Passage →
━━━━
Background ¦ Your reaction

Your Reaction:

I think that the House of Lords do a good job. They are also not all fat old men. I think that the best people from every field should be made lords (or ladies) as role models to our youth e.g. Lord Puttnam the excellent film producer. Perhaps Richard Branson should be made a lord for his business skills. To justify their existence is degrading though.
Jim, England

Because as someone who has no idea of the issues going on in Parliament (or in my own Congress, for that matter), I'd be honest when someone asks "What the hell are you doing to Britain", in saying "I don't know!" How do you like that...an honest politician. Lord or not, its hard to find one...well, here I am! But only until I've lost a semblance of common sense. Anyone that goes into politics has none, anyway.
Jeremy Slavin, USA

Anyone wot speek propper like wot I do should git in there _ know wot I mean? 'sides, oo can count to 76?
Mark M. Newdick, USA/UK

I should be a Lord because I'll agree with everything Mr. Blair says and always vote whatever way he wants. I'm sure if all Lords did likewise that Tony Blair - and the rest of the government - would soon change their minds and become suddenly pro-House of Lords. Funny old world.
Stacey, England

It's absolutely disgusting that Lords are still about. Hoarding money, thinking that by birth they are higher than the average person. These Lords are weaker and more evil beings than the muggers on the streets (by far)
Richard Moore,

I would very much like to submit my candidacy but it would inevitably be vetoed by my Prime Minister, Jean Chrétien (Yes! like Conrad Black, I'm Canadian!).
L. Lalongé, Canada

The long standing system in Britain, no matter how sided, has lead their country through many good, even great years and allowed it to survive through the worst. I believe that representatives should not only conduct themselves with the utmost respect and dignity but be charitable with their time as well as their money. If you were to look at the American system, Congress is our House of Lords, Do you think George W. Bush would even be consider a contender in the Presidential race if his father wasn't a former President? I believe it's a "double-edged sword". It is human nature to want to be an active participant in your future but who has the initiative to do it. We love the idealistic nation lead by the people that prospers but it's just that...an ideal. Then reality sets in and you have nothing more than a country of lay-abouts who only complain about how great it could be that do not have the initiative to do something about it. In America, they do have the opportunity to do something but they do not have the grit to step up and make it better. Political or governmental changes should only be made with the best interest of the people and the nation at heart, not because one side wants to stack the deck. I say....If it's not broke, do not fix it!
━━━━
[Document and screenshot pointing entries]
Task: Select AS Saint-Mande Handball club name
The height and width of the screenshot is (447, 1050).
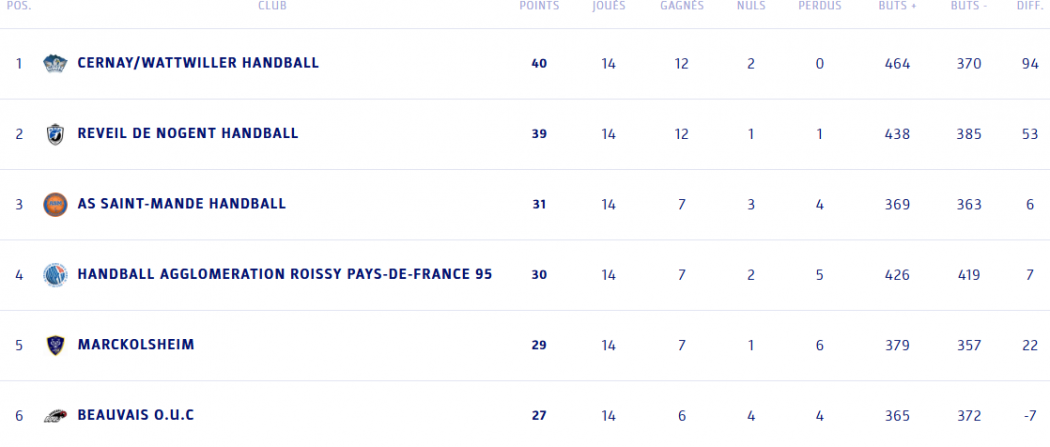Action: [x=181, y=204]
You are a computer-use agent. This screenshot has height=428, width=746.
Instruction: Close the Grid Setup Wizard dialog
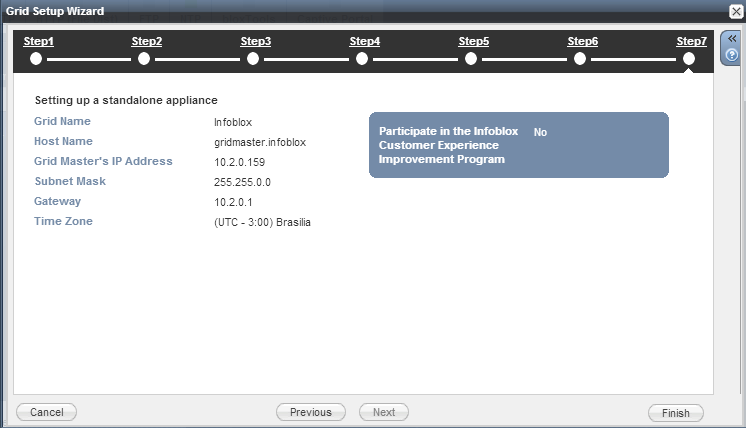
━━━━
Required work →
In the reader reactions, who does the comment from Jim, England name as an example of a lord who is an excellent film producer? The material has no connection to the reader reactions.

The output →
Lord Puttnam